We have that $f(x) - x = x^2 - x^3$, so if we pretend that $n$ is a continuous variable, and treat the iterates $x(n)$ as functions of this continuous variable, then we are led to the differential equation:

$$\frac{dx}{dn} = x^2 - x^3$$

Which has the solution:

$$\log\left[\frac{x(n)}{1-x(n)}\right]-\frac{1}{x(n)} = \log\left[\frac{x(0)}{1-x(0)}\right]-\frac{1}{x(0)} + n$$

You can then approximately solve for $x(n)$, what is then clear is that for $x(n)$ near zero the $\frac{1}{x(n)}$ term dominates while for $x(n)$ near $1 $ the logarithmic term dominates.

Answer 2

In blue: $g(x,25)$. In orange: $0.5\tanh(x(1+x)^{25})+0.5$. Your function does stay at $y=1$ thereafter.

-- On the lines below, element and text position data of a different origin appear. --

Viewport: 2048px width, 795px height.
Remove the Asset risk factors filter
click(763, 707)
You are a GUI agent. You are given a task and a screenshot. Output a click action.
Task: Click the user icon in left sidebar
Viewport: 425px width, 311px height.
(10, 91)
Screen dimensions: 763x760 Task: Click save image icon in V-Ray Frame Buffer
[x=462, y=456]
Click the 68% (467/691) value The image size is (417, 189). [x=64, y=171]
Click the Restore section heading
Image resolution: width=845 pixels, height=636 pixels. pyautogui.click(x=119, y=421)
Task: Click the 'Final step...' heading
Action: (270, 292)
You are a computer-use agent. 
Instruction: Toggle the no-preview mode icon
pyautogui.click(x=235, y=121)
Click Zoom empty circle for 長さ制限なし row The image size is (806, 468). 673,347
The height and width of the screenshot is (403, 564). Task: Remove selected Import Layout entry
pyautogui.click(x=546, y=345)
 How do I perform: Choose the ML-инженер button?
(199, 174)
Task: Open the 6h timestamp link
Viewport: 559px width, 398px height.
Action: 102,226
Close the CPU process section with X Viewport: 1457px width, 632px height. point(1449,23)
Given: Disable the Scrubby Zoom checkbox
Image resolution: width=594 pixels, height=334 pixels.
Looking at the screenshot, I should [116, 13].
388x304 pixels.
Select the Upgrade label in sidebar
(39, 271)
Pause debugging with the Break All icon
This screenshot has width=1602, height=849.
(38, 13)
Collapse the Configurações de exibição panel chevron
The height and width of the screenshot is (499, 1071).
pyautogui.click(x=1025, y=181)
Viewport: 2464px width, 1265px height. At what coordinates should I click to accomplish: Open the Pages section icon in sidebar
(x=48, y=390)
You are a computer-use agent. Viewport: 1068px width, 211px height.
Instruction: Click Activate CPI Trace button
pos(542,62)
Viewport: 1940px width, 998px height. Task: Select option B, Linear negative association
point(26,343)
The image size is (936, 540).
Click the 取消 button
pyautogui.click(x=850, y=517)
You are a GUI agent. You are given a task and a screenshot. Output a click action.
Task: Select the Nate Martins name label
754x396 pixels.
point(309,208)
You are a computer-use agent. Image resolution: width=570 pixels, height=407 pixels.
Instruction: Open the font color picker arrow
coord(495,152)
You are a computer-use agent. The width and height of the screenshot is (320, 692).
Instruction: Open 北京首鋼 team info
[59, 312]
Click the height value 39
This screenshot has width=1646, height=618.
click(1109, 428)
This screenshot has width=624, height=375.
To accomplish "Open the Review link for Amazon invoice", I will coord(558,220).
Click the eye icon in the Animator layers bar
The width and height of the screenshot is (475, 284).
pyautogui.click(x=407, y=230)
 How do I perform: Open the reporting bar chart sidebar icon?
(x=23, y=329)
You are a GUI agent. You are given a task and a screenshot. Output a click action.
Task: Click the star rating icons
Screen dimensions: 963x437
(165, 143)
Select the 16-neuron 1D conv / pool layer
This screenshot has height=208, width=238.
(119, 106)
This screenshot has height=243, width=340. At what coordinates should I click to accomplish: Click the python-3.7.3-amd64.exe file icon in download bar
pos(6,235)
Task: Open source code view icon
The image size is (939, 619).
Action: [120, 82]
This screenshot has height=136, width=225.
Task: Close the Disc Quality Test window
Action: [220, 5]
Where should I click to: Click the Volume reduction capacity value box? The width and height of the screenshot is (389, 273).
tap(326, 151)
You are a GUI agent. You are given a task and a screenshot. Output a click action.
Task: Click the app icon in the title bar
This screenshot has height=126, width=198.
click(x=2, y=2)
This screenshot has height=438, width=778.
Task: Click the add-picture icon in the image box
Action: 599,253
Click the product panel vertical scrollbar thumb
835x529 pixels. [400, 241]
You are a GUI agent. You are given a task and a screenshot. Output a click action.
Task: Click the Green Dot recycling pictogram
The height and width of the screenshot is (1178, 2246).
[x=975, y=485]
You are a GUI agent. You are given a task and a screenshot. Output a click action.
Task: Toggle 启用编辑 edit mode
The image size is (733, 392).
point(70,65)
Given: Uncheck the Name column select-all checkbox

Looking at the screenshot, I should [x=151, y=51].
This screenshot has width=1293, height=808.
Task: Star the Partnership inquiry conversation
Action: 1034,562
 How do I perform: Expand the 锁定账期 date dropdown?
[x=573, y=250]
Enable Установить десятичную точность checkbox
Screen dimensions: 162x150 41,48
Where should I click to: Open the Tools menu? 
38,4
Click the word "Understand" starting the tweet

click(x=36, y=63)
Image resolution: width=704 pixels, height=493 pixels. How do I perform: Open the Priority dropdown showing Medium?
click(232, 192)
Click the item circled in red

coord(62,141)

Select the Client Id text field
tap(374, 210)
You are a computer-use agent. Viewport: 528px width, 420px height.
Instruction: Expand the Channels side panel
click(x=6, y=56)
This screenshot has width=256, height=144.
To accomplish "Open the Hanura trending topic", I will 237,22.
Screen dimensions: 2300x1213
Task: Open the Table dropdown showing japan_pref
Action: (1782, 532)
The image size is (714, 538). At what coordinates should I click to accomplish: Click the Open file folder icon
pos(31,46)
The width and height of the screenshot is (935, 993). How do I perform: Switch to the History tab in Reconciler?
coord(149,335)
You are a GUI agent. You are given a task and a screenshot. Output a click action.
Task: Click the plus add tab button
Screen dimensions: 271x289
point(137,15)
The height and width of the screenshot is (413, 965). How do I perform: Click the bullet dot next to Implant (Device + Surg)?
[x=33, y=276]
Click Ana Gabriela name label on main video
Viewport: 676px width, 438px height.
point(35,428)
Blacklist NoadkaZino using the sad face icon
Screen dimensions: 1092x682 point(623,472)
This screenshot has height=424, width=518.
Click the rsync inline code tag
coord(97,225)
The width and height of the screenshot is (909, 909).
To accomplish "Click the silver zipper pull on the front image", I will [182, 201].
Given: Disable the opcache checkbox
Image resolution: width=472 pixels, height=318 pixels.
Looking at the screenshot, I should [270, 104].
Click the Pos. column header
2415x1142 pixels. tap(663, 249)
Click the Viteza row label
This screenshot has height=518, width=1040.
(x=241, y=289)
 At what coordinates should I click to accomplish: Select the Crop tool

The behaviour near zero is entirely influenced by $u(x)=x(1+x)$, neglecting the $-x^3$ term. The obvious approximate composition that I mentioned above, $u^n(x)\approx x(1+x)^n$ simply doesn't increase fast enough. Perhaps your Carlemann matrix aproach could be used on this simpler function to yield a more meaningful approximation near zero?

The $\tanh$ motivation should also be obvious. I hope this helps.

Answer 3

FYI, here is a picture illustrating Count's answer at https://math.stackexchange.com/a/1872168/241. Blue curves are the zeroth through tenth iterates of $f$; red curves are obtained by numerically inverting $F(f^{\circ N}(x)) \approx N + F(x)$ for $F(x) := \log \frac{x}{1-x} + \frac{1}{x}$. I will mention that this is an improvement on the exact fourth-order approximation $f^{\circ N}(x) \approx x+Nx^2+(N^2-2N)x^3+([N-1]^3-2[N-1]^2-3[N-1])x^4$ near $0$, and I imagine an improvement on all exact fixed-order approximations.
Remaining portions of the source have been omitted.